◆ Supplied material:

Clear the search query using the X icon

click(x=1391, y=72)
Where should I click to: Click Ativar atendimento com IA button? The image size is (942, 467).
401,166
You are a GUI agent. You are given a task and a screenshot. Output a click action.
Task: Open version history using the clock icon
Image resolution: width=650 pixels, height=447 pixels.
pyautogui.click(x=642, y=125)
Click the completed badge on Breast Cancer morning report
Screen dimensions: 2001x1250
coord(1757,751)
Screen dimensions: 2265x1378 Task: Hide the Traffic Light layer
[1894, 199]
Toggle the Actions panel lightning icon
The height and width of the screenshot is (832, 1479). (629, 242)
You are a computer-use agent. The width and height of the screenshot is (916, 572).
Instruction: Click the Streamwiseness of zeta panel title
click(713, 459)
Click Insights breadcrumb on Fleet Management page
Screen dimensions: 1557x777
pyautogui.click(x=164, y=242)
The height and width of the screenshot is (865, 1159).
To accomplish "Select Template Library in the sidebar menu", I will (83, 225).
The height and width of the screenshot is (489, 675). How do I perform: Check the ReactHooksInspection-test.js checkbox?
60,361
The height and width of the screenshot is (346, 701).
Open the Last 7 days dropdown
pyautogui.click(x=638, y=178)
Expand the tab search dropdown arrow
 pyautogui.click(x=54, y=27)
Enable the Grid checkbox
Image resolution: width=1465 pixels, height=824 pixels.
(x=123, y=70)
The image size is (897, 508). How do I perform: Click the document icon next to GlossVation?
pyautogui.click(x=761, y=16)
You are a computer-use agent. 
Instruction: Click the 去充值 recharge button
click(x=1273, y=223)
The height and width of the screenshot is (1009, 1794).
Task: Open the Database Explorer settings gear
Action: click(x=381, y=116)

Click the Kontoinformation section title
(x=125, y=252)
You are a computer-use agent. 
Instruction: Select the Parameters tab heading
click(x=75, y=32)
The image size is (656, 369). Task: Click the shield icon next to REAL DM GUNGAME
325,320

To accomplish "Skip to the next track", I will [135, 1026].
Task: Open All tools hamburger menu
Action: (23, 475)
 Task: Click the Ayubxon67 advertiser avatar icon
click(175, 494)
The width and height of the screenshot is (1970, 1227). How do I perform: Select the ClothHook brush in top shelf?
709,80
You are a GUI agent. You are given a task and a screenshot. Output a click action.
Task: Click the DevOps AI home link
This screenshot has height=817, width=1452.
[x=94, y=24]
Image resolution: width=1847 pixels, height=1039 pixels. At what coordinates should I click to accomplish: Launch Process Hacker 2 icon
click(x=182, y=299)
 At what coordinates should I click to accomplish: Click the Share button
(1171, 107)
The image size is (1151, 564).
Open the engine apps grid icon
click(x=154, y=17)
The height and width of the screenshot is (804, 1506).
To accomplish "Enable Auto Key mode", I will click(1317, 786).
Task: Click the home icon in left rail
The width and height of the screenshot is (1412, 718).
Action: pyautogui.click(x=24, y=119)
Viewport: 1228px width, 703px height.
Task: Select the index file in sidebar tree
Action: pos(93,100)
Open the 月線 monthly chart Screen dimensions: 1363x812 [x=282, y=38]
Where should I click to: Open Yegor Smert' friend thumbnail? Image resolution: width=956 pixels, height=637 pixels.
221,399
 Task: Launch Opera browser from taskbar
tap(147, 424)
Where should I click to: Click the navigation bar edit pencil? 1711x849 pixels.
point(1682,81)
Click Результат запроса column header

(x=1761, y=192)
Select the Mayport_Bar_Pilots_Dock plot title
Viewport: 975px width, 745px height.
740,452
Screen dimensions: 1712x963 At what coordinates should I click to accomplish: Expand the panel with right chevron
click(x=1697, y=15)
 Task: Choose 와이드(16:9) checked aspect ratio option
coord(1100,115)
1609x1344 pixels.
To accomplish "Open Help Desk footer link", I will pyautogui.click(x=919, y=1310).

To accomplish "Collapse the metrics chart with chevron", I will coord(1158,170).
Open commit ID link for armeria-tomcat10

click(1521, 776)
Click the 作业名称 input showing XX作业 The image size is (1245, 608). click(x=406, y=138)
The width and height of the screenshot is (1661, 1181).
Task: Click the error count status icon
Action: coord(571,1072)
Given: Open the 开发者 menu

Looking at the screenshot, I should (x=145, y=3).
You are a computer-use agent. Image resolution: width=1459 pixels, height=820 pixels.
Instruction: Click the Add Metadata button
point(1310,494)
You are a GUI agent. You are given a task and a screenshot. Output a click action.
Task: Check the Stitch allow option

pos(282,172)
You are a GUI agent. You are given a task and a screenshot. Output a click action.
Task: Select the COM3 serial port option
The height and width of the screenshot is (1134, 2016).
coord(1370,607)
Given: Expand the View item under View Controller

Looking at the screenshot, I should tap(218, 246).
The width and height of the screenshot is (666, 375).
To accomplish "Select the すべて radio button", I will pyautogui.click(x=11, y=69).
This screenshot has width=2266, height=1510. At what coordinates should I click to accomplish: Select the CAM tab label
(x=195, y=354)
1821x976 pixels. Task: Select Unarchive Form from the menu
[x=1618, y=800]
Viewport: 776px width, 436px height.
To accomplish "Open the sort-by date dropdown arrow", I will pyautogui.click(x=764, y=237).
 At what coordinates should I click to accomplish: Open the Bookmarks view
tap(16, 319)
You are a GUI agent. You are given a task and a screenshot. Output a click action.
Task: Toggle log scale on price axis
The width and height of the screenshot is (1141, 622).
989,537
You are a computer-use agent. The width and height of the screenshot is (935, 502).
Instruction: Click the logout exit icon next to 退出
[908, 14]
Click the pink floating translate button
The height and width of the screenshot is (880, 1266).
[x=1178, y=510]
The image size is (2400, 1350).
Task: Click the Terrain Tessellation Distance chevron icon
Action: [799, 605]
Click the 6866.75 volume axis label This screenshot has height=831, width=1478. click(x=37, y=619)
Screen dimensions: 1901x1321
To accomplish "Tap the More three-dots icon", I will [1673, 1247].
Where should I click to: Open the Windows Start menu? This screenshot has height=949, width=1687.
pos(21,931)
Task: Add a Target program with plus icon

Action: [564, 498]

◆ Exercise directions: Wherever the line holding "The height and width of the screenshot is (804, 1506)." falls in the entries above, copy exactly from it through the line holding "Task: Select the COM3 serial port option", inclusive, and add nothing.

◆ Output of the task:
The height and width of the screenshot is (804, 1506).
To accomplish "Enable Auto Key mode", I will click(1317, 786).
Task: Click the home icon in left rail
The width and height of the screenshot is (1412, 718).
Action: pyautogui.click(x=24, y=119)
Viewport: 1228px width, 703px height.
Task: Select the index file in sidebar tree
Action: pos(93,100)
Open the 月線 monthly chart Screen dimensions: 1363x812 [x=282, y=38]
Where should I click to: Open Yegor Smert' friend thumbnail? Image resolution: width=956 pixels, height=637 pixels.
221,399
 Task: Launch Opera browser from taskbar
tap(147, 424)
Where should I click to: Click the navigation bar edit pencil? 1711x849 pixels.
point(1682,81)
Click Результат запроса column header

(x=1761, y=192)
Select the Mayport_Bar_Pilots_Dock plot title
Viewport: 975px width, 745px height.
740,452
Screen dimensions: 1712x963 At what coordinates should I click to accomplish: Expand the panel with right chevron
click(x=1697, y=15)
 Task: Choose 와이드(16:9) checked aspect ratio option
coord(1100,115)
1609x1344 pixels.
To accomplish "Open Help Desk footer link", I will pyautogui.click(x=919, y=1310).

To accomplish "Collapse the metrics chart with chevron", I will coord(1158,170).
Open commit ID link for armeria-tomcat10

click(1521, 776)
Click the 作业名称 input showing XX作业 The image size is (1245, 608). click(x=406, y=138)
The width and height of the screenshot is (1661, 1181).
Task: Click the error count status icon
Action: coord(571,1072)
Given: Open the 开发者 menu

Looking at the screenshot, I should (x=145, y=3).
You are a computer-use agent. Image resolution: width=1459 pixels, height=820 pixels.
Instruction: Click the Add Metadata button
point(1310,494)
You are a GUI agent. You are given a task and a screenshot. Output a click action.
Task: Check the Stitch allow option

pos(282,172)
You are a GUI agent. You are given a task and a screenshot. Output a click action.
Task: Select the COM3 serial port option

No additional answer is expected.